Task details →
Only these lines of the data below are wanted: the one with "Image resolution: width=1170", the one with "Image resolution: width=1268", and any lines between them, each repeated exactly.

********************

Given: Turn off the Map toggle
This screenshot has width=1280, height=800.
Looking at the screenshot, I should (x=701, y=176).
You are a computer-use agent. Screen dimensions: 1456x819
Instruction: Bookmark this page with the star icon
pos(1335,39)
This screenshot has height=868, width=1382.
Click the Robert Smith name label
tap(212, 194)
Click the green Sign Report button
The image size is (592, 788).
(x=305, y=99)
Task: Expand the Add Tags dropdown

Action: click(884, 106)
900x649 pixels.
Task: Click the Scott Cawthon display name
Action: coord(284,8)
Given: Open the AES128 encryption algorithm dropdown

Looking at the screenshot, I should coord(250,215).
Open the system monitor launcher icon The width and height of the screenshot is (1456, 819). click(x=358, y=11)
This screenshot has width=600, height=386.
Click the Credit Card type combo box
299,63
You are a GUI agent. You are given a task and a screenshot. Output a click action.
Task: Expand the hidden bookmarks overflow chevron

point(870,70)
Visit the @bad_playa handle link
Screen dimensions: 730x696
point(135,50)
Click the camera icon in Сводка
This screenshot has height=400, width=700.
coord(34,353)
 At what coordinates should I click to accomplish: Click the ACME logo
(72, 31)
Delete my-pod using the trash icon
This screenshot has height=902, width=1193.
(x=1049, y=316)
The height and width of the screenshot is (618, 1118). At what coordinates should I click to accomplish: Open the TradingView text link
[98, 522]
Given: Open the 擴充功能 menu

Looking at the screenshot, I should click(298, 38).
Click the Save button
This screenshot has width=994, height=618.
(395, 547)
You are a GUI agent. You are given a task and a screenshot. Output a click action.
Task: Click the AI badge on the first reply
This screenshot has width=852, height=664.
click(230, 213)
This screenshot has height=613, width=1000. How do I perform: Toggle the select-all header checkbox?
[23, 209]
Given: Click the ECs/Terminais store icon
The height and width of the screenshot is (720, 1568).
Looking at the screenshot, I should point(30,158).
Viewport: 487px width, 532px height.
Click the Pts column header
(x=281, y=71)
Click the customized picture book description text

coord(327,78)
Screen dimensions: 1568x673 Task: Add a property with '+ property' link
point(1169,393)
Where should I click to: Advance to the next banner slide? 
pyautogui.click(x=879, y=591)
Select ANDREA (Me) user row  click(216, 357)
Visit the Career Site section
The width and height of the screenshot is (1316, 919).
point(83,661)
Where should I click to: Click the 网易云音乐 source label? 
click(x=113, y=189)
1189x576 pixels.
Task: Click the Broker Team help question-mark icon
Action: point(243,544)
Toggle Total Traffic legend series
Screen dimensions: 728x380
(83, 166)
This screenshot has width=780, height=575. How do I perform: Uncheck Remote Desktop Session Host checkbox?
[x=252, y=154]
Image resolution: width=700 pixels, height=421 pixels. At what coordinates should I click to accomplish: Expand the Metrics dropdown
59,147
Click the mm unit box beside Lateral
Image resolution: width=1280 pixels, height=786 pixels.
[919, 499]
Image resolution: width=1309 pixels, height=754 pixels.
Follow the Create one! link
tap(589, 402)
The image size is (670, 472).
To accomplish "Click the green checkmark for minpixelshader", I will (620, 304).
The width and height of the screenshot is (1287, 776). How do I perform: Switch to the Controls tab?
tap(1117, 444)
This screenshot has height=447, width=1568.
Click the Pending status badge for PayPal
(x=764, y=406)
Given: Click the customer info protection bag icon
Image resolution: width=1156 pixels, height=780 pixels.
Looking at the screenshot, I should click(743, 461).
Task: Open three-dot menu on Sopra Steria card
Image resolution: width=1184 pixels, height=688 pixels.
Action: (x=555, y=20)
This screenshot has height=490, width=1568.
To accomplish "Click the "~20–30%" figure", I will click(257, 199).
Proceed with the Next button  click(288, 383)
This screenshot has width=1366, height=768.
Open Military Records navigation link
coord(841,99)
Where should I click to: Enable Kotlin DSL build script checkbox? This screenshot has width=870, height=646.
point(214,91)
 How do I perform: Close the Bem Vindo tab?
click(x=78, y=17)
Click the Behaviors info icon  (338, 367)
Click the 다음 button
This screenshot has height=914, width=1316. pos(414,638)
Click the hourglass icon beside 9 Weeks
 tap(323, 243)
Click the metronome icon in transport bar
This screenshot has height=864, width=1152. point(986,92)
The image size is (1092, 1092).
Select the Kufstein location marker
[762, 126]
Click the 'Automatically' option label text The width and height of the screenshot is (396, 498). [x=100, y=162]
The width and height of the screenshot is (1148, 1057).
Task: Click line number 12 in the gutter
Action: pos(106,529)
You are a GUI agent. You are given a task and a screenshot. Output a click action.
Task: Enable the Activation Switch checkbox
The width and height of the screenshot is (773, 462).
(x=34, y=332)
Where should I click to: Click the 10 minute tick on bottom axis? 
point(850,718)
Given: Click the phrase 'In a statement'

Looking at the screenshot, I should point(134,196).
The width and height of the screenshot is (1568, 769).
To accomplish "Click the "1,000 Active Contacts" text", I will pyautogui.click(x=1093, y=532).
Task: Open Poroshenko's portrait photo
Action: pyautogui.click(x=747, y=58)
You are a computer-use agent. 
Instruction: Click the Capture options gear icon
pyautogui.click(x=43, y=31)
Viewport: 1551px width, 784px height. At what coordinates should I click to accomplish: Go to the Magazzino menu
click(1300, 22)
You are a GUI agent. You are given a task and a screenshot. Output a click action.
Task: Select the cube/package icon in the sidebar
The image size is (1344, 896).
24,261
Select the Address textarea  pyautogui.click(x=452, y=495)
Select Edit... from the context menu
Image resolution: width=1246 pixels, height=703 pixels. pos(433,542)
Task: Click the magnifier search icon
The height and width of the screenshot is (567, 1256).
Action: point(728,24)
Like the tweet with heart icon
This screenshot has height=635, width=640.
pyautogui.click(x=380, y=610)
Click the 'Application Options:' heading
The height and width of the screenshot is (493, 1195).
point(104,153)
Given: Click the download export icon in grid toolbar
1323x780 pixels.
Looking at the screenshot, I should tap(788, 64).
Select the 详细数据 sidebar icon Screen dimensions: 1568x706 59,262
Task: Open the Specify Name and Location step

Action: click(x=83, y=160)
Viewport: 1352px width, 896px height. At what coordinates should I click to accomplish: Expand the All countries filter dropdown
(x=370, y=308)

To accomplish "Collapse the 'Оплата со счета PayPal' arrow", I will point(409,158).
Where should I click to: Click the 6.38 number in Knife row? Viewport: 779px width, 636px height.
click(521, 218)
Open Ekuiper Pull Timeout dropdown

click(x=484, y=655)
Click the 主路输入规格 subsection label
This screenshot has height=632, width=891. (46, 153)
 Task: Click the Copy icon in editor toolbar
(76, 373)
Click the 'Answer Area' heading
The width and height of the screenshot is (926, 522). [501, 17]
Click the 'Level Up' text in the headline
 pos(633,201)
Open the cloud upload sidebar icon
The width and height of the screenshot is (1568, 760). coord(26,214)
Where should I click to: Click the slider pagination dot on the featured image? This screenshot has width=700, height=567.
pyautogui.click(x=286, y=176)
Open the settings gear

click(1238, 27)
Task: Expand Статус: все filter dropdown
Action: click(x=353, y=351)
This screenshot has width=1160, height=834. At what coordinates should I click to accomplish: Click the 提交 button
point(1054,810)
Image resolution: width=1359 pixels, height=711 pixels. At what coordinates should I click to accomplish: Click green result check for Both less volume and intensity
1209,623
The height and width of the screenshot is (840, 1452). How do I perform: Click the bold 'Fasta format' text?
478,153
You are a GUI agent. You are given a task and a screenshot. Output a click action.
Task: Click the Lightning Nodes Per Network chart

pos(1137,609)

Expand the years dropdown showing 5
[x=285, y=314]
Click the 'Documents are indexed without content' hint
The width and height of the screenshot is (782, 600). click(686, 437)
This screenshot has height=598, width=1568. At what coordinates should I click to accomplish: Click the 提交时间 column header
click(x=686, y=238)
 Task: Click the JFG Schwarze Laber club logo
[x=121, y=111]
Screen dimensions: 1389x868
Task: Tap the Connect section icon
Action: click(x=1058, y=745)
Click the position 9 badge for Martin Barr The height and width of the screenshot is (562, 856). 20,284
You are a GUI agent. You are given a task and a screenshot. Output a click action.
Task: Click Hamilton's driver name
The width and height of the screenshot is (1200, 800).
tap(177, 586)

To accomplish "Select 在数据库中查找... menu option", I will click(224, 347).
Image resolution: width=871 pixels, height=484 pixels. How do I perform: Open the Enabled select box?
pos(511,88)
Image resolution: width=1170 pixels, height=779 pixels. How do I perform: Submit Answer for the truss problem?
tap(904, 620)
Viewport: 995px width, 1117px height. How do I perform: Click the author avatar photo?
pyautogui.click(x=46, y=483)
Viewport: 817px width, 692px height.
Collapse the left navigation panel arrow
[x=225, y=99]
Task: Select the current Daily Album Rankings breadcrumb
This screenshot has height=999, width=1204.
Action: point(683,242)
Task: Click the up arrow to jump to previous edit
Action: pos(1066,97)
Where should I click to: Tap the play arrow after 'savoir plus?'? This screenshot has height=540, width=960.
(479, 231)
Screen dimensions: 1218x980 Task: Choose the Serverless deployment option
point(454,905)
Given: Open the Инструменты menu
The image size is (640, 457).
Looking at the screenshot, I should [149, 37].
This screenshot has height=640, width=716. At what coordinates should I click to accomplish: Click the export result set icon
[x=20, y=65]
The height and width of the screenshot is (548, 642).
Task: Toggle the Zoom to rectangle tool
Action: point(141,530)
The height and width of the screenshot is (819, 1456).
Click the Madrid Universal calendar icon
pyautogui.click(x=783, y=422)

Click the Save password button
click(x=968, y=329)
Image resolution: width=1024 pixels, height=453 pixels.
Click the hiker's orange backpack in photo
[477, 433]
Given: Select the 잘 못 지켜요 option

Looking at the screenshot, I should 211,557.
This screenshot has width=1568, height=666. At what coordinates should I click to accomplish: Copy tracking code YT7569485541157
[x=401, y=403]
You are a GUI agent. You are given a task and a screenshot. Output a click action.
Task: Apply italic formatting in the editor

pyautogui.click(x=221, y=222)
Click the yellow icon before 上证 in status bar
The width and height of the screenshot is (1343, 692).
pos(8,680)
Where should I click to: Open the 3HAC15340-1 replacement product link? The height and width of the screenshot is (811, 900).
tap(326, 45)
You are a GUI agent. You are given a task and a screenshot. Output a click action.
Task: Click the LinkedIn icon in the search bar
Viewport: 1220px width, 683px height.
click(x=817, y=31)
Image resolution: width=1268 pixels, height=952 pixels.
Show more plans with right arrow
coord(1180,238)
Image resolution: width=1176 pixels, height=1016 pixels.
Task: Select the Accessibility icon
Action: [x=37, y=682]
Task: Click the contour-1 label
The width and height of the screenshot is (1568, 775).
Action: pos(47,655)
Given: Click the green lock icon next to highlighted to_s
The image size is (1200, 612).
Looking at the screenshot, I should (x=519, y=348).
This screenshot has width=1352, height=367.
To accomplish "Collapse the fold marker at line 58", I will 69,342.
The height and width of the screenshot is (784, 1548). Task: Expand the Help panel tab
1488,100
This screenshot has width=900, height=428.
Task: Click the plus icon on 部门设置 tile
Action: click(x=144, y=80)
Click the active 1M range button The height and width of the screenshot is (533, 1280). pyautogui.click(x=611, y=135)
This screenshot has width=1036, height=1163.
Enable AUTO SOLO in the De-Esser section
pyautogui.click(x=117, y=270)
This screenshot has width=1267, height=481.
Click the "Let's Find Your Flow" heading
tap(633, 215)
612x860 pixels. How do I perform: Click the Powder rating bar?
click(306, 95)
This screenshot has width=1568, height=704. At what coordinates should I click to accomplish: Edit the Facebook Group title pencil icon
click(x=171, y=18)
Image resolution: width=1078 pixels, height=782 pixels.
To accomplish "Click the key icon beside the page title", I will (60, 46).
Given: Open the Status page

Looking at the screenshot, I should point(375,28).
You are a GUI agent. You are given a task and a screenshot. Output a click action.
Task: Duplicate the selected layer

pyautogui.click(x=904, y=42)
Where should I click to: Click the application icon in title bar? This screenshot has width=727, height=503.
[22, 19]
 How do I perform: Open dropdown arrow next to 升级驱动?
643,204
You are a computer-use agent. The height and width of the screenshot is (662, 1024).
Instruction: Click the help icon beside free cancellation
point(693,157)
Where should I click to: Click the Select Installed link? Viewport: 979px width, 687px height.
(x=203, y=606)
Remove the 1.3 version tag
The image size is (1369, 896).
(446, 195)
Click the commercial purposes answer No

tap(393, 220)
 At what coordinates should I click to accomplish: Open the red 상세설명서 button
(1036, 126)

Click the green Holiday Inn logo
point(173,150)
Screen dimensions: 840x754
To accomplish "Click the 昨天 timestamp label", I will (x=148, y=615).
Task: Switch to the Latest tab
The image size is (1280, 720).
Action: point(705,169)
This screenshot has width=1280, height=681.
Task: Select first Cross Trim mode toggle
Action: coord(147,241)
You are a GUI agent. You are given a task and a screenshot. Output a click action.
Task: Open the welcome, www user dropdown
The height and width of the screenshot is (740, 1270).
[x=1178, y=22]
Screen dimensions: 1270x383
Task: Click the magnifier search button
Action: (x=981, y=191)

********************

Result →
Image resolution: width=1170 pixels, height=779 pixels. How do I perform: Submit Answer for the truss problem?
tap(904, 620)
Viewport: 995px width, 1117px height. How do I perform: Click the author avatar photo?
pyautogui.click(x=46, y=483)
Viewport: 817px width, 692px height.
Collapse the left navigation panel arrow
[x=225, y=99]
Task: Select the current Daily Album Rankings breadcrumb
This screenshot has height=999, width=1204.
Action: point(683,242)
Task: Click the up arrow to jump to previous edit
Action: pos(1066,97)
Where should I click to: Tap the play arrow after 'savoir plus?'? This screenshot has height=540, width=960.
(479, 231)
Screen dimensions: 1218x980 Task: Choose the Serverless deployment option
point(454,905)
Given: Open the Инструменты menu
The image size is (640, 457).
Looking at the screenshot, I should [149, 37].
This screenshot has height=640, width=716. At what coordinates should I click to accomplish: Click the export result set icon
[x=20, y=65]
The height and width of the screenshot is (548, 642).
Task: Toggle the Zoom to rectangle tool
Action: point(141,530)
The height and width of the screenshot is (819, 1456).
Click the Madrid Universal calendar icon
pyautogui.click(x=783, y=422)

Click the Save password button
click(x=968, y=329)
Image resolution: width=1024 pixels, height=453 pixels.
Click the hiker's orange backpack in photo
[477, 433]
Given: Select the 잘 못 지켜요 option

Looking at the screenshot, I should 211,557.
This screenshot has width=1568, height=666. At what coordinates should I click to accomplish: Copy tracking code YT7569485541157
[x=401, y=403]
You are a GUI agent. You are given a task and a screenshot. Output a click action.
Task: Apply italic formatting in the editor

pyautogui.click(x=221, y=222)
Click the yellow icon before 上证 in status bar
The width and height of the screenshot is (1343, 692).
pos(8,680)
Where should I click to: Open the 3HAC15340-1 replacement product link? The height and width of the screenshot is (811, 900).
tap(326, 45)
You are a GUI agent. You are given a task and a screenshot. Output a click action.
Task: Click the LinkedIn icon in the search bar
Viewport: 1220px width, 683px height.
click(x=817, y=31)
Image resolution: width=1268 pixels, height=952 pixels.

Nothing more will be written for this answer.